Excerpt provided:
* * *

Ten years ago today, New Englanders were securing their bread and milk in anticipation of a snowstorm. Heavy snow was in the forecast, but what we didn’t know then was that this storm would be the first in a series of snowstorms that locals would remember for years to come.
The blizzard dropped 24.4 inches of snow on Boston, which served as a frosty base for another four weeks of historic snowfall. The final totals were record breaking: We received a whopping 110.3 inches of snow by winter's end. And it took until July for the last of it to melt.
You really had to be there to fully understand what it was like living in Boston that winter. But since time machines don’t exist yet, I asked my colleagues to take a quick trip down memory lane to help me paint a picture of local life during the 2015 Snowmageddon. Here’s what they recall from that wicked, weird winter.
Editor's note: Responses have been edited for length and clarity.

* * *

Entries shown:
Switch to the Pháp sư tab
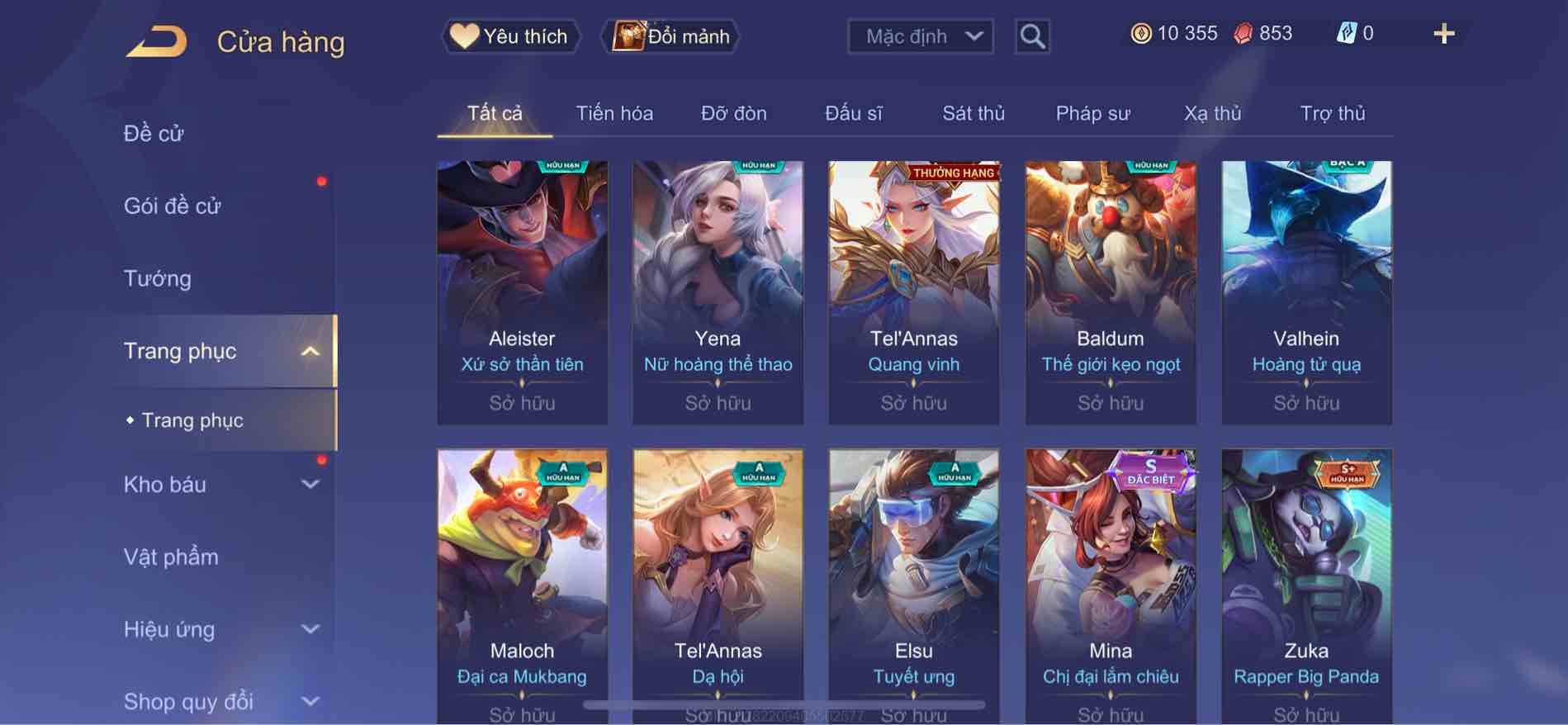The height and width of the screenshot is (725, 1568). [x=1092, y=113]
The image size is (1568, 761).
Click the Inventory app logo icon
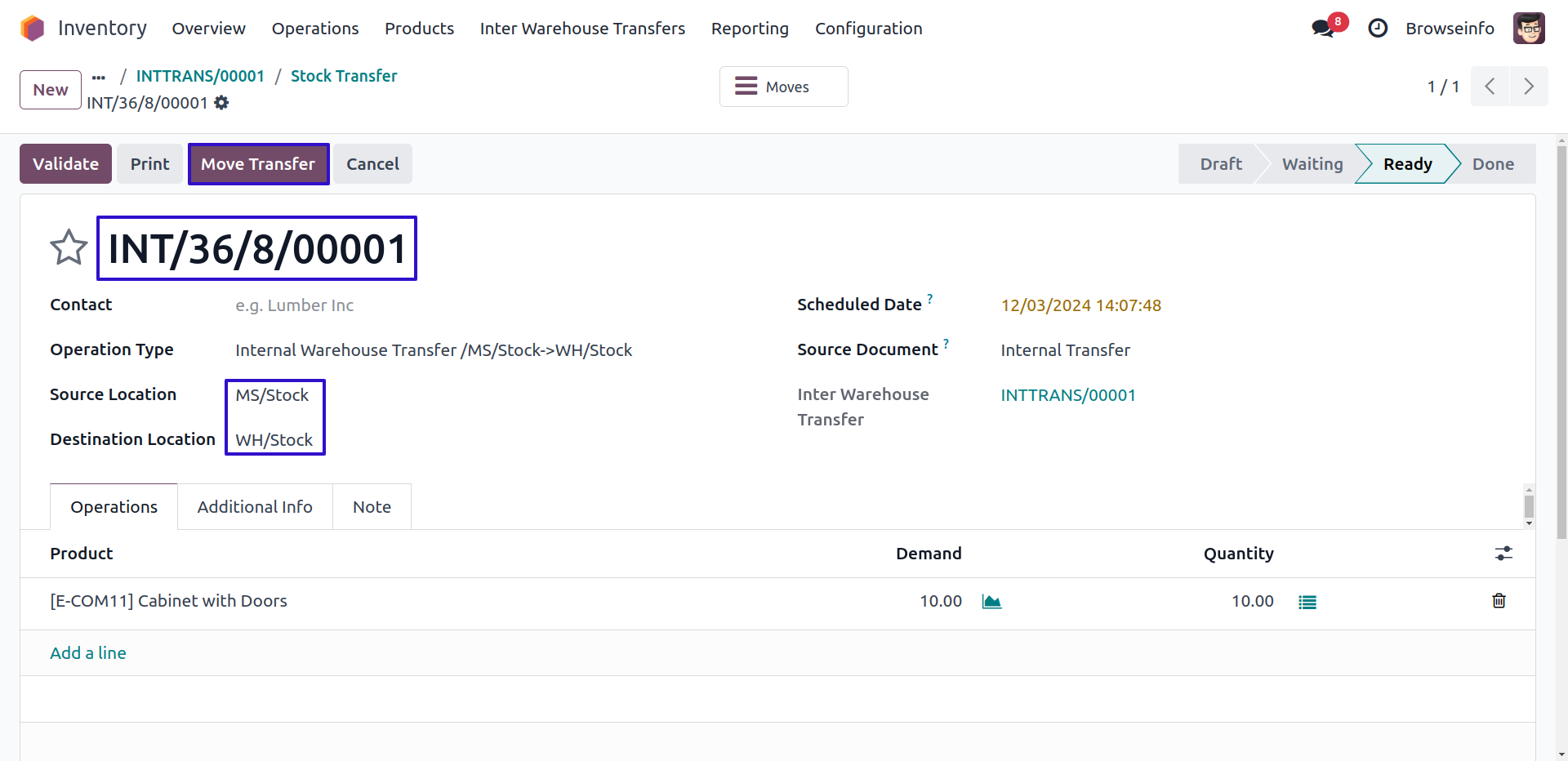pos(33,29)
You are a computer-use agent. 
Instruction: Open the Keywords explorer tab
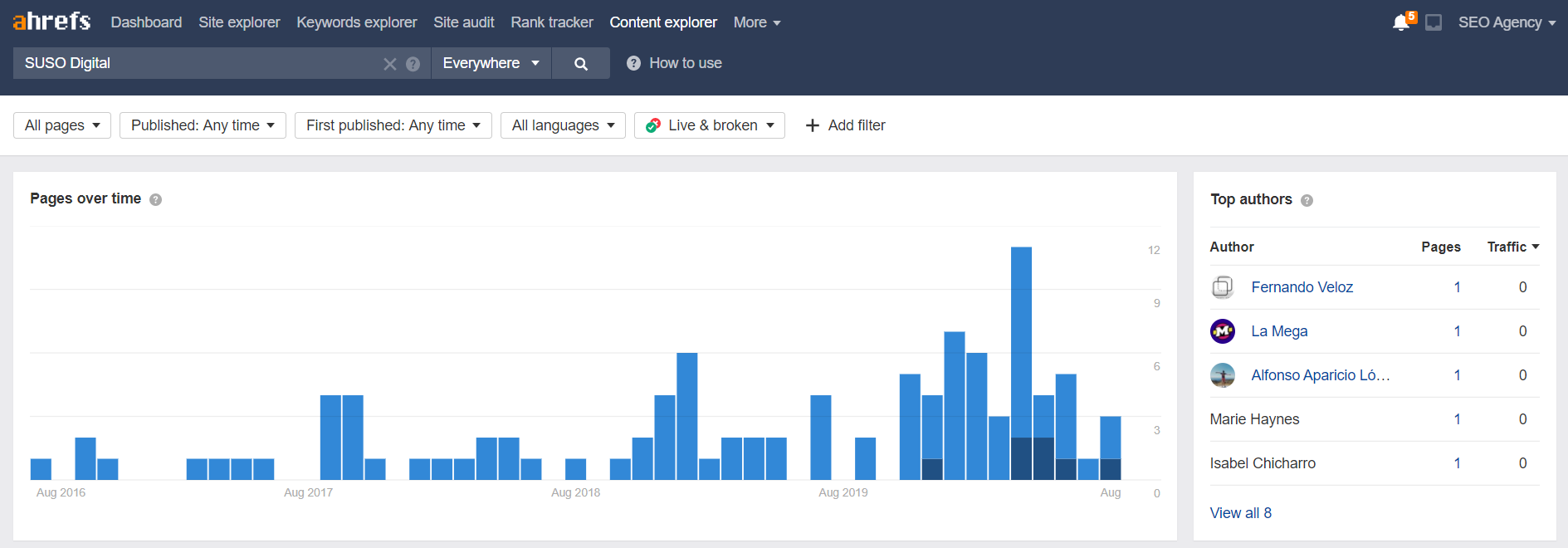[x=357, y=22]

* * *

Given exercise:
Continue the piece about Boston's record-breaking 2015 snow season, starting right after its final sentence.

Written answer:
“In Eastie, it's just the sidewalk and then the street. So there was nowhere to really put the snow. It accumulated fast. I remember it felt like you were in a snow fort, walking through a tunnel as tall as you. I lived up on Jeffries’ Point, so I had to walk down to Airport station every day. And if you wanted to cross the street, you had to look out around the snow pile and then run — because there was no way to see if cars were coming or not!”— Dixie Ledesma, associate director of donor strategy and data

“As a resident in the Fenway, the neighborhood landmarks offered helpful reference points, but navigating the narrowly carved passageways on foot in-between chest-height snow piles through intersections was like a maze with secret ankle-deep puddles as a bonus.” — Steven Davy, CitySpace senior producer and director
“I was in my first year of college at Emerson. Getting from where I was living in Little Building, which is right on the corner, [involved] a lot of slipping and sliding and very carefully not falling on my butt.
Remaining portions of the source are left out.